Task goal ▸
Restate the entries word for word, leaving nothing out.

Working data ▸
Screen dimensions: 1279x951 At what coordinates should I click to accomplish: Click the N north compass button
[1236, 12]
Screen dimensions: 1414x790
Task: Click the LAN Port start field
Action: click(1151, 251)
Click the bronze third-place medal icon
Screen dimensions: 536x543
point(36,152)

Solution to the problem ▸
Screen dimensions: 1279x951 At what coordinates should I click to accomplish: Click the N north compass button
[1236, 12]
Screen dimensions: 1414x790
Task: Click the LAN Port start field
Action: click(1151, 251)
Click the bronze third-place medal icon
Screen dimensions: 536x543
point(36,152)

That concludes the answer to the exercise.